Indemnisation pour les salariés à vélo : l'auteur du rapport veut "se défaire" de "l'intoxication" et de "la dépendance à la voiture"

Matthieu Orphelin, député La République en marche de Maine-et-Loire, est revenu, mercredi pour franceinfo, sur le rapport qu'il a remis à la ministre des Transports Elisabeth Borne pour obliger les entreprises à indemniser les salariés qui prennent leur vélo pour venir sur leur lieu de travail.

Un homme se rend à son travail, le 19 novembre 2017, à Berlin (Allemagne).
Un homme se rend à son travail, le 19 novembre 2017, à Berlin (Allemagne). (TOBIAS SCHWARZ / AFP)

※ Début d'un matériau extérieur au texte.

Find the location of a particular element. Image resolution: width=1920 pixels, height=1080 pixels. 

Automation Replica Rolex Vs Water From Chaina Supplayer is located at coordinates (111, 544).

"Aujourd'hui, le vélo doit être le cœur de notre mobilité au quotidien", a expliqué Matthieu Orphelin, mercredi 20 décembre sur franceinfo. Le député La République en marche de Maine-et-Loire a remis dans la matinée un rapport à Elisabeth Borne, la ministre des Transports, pour obliger les entreprises à indemniser les salariés qui prennent leur vélo pour venir sur leur lieu de travail.

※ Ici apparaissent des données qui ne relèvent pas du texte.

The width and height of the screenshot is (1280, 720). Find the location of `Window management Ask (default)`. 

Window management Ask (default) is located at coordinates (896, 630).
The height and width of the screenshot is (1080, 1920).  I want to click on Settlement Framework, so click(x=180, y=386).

La mesure coûterait entre 7 et 23 euros par an et par salarié pour les entreprises. Cela pourrait permettre à la Sécurité sociale d'économiser jusqu'à 21 millions d'euros, car les salariés cyclistes posent 15% d'arrêts maladies de moins que leurs collègues, selon plusieurs experts en mobilité.

franceinfo : Avec cette mesure, est-ce qu'on peut vraiment créer des vocations ?

Matthieu Orphelin : Quand c'est mis en œuvre, on passe de 2-3% des salariés qui vont au travail à vélo à 6-7 % en moins d'un an. C'est vraiment ce petit coup de pouce financier qui va permettre à de nombreux citoyens de se mobiliser et de choisir le vélo pour aller au travail. Cela va permettre à beaucoup de gens de se remettre à faire du sport, à sortir de la sédentarité qui a tant de mauvaises conséquences sur la santé.

Comment ce rapport a-t-il été accueilli par la ministre des Transports ?

On n'a pas eu la garantie que notre proposition serait retenue, mais je crois qu'Elisabeth Borne a envie d'un beau plan vélo et surtout de le regarder différemment. Souvent, on traite le vélo avec un peu de condescendance. On dit que c'est un truc pas sérieux ou un truc d'écolo. C'est tout sauf cela. Aujourd'hui, le vélo doit être le cœur de notre mobilité au quotidien. Plus de deux tiers des déplacements domicile-travail de moins de 5 km sont encore faits en voiture. C'est un chiffre énorme et il faut qu'on arrive à se défaire de cette intoxication et de cette dépendance à la voiture.

Comment convaincre les entreprises de faire cet effort financier ?

Elles vont en tirer beaucoup d'avantages, notamment sur la réduction forte de l'absentéisme. Entre un salarié cycliste et un salarié non-cycliste, il y a 15% de différence sur le nombre de jours d'arrêt maladie, donc il y a un avantage immédiat. Et puis globalement, pour une entreprise, avoir un employé en bonne santé, ça améliore la qualité de vie au travail, ça fait des salariés bien dans leur peau et, tout ça, ce sont des bénéfices très importants et très largement supérieurs aux 7 à 23 euros que ça coûtera par an et par salarié aux entreprises. Les entreprises cherchent aujourd'hui à développer leur responsabilité sociale et environnementale. Là, on a une mesure parfaite.